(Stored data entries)
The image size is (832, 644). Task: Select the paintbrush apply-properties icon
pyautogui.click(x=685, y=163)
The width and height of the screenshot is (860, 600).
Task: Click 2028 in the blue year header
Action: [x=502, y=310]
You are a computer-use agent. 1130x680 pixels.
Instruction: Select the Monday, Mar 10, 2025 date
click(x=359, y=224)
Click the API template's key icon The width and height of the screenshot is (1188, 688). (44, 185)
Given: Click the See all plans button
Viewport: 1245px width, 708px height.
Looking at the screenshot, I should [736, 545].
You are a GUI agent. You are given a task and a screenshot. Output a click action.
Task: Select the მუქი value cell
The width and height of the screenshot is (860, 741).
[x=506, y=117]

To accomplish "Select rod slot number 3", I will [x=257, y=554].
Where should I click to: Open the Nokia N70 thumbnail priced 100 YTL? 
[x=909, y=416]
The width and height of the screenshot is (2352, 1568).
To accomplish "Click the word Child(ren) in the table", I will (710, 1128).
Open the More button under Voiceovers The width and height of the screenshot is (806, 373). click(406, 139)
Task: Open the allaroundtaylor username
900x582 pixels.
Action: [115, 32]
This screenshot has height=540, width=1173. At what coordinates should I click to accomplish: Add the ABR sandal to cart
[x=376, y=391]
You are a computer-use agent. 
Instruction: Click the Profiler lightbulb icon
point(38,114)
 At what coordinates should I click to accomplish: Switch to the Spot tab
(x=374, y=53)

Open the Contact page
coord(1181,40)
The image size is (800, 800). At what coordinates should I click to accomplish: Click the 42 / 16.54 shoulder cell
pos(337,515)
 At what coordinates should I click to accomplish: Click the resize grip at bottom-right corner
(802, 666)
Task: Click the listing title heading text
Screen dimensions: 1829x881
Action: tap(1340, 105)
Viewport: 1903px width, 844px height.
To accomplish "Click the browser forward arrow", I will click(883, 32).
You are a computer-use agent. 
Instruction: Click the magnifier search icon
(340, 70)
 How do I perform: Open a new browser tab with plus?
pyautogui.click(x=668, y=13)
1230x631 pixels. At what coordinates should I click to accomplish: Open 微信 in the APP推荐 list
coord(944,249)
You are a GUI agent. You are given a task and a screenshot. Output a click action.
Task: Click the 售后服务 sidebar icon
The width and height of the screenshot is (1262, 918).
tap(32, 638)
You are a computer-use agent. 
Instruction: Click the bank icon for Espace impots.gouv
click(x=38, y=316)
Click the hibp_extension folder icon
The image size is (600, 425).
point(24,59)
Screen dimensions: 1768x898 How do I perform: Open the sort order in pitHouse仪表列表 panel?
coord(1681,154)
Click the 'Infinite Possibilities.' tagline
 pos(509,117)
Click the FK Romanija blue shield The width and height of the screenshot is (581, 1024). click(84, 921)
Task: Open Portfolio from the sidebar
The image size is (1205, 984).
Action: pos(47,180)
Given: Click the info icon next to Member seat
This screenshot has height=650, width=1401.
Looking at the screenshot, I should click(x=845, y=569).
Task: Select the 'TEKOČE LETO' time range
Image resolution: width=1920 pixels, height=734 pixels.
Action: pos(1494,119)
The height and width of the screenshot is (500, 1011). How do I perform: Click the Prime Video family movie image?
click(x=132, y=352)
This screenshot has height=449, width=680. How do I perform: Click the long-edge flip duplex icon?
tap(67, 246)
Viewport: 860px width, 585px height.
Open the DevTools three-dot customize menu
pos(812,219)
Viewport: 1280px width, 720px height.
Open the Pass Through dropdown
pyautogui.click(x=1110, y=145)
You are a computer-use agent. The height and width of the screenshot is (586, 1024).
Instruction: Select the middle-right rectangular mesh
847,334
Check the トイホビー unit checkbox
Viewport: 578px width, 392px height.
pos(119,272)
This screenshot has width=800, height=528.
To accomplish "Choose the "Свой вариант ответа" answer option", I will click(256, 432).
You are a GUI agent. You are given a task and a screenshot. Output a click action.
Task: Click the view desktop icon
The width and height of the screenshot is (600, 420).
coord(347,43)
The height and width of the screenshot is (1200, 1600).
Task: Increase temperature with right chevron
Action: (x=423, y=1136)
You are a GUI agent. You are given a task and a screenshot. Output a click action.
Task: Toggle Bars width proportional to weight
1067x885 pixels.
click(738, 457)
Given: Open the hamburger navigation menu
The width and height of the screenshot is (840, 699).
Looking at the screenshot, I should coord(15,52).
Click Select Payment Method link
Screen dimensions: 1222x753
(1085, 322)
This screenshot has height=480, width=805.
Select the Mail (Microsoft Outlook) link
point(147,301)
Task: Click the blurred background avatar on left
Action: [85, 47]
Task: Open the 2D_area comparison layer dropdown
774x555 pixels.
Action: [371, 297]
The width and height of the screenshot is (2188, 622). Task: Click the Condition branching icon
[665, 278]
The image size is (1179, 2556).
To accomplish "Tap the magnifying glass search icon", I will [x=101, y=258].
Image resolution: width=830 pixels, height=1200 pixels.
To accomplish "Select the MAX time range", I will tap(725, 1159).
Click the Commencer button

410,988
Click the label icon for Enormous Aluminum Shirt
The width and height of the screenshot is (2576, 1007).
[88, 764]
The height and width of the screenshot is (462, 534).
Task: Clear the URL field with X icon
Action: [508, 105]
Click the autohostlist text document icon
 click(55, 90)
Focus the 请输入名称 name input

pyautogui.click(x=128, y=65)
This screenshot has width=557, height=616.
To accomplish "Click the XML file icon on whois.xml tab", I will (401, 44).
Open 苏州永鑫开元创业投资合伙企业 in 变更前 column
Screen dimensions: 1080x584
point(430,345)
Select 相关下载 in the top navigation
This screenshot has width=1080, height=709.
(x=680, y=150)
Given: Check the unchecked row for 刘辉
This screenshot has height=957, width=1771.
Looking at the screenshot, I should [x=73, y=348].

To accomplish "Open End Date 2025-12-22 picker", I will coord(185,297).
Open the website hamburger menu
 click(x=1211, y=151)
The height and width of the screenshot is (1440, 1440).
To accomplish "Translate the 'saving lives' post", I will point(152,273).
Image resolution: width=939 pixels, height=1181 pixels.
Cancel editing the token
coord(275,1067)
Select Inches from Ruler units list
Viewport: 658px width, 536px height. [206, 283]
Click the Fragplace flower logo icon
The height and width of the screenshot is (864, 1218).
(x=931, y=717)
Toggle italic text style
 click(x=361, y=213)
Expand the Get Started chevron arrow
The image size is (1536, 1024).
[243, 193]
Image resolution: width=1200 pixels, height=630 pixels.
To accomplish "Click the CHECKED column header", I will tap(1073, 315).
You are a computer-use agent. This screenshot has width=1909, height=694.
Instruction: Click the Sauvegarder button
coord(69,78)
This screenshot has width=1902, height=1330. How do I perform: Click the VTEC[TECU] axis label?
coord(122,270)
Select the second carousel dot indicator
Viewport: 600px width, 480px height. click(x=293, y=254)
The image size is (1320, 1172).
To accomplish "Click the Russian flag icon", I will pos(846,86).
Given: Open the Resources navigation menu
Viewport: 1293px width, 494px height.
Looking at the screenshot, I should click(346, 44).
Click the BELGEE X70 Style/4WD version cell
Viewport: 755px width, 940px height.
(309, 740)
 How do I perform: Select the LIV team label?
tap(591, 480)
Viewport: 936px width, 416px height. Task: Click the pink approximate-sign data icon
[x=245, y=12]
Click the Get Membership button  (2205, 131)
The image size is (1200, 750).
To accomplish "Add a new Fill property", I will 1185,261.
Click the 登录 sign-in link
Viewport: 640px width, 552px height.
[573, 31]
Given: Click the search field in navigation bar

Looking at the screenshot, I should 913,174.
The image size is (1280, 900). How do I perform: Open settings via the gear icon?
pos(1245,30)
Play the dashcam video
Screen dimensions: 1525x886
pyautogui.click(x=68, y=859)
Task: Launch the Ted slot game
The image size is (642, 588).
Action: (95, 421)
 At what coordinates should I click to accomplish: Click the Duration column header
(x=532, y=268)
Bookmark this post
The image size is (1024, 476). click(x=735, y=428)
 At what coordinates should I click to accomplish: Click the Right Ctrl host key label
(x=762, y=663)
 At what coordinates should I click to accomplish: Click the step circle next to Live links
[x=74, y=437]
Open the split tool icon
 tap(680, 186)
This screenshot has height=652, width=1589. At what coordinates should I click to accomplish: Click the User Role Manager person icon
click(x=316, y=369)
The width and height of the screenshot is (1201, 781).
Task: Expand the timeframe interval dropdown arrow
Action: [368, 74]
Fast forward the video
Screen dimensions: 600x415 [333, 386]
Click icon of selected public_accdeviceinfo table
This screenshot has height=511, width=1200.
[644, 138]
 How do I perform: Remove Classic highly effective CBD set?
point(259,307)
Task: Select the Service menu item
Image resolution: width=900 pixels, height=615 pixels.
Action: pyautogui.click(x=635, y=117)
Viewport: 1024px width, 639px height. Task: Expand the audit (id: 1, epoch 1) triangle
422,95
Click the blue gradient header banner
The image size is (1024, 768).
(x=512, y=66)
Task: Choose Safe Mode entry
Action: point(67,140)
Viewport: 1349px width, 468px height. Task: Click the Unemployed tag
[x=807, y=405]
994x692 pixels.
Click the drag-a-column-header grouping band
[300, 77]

WHAT YOU NEED TO DO
Your task is to restate, word for word, only those lines above that fall between the line holding "Instruction: Click the magnifier search icon" and the line holding "Task: Select the 'TEKOČE LETO' time range", inclusive.

EXERCISE ANSWER
Instruction: Click the magnifier search icon
(340, 70)
 How do I perform: Open a new browser tab with plus?
pyautogui.click(x=668, y=13)
1230x631 pixels. At what coordinates should I click to accomplish: Open 微信 in the APP推荐 list
coord(944,249)
You are a GUI agent. You are given a task and a screenshot. Output a click action.
Task: Click the 售后服务 sidebar icon
The width and height of the screenshot is (1262, 918).
tap(32, 638)
You are a computer-use agent. 
Instruction: Click the bank icon for Espace impots.gouv
click(x=38, y=316)
Click the hibp_extension folder icon
The image size is (600, 425).
point(24,59)
Screen dimensions: 1768x898 How do I perform: Open the sort order in pitHouse仪表列表 panel?
coord(1681,154)
Click the 'Infinite Possibilities.' tagline
 pos(509,117)
Click the FK Romanija blue shield The width and height of the screenshot is (581, 1024). click(84, 921)
Task: Open Portfolio from the sidebar
The image size is (1205, 984).
Action: pos(47,180)
Given: Click the info icon next to Member seat
This screenshot has height=650, width=1401.
Looking at the screenshot, I should click(x=845, y=569).
Task: Select the 'TEKOČE LETO' time range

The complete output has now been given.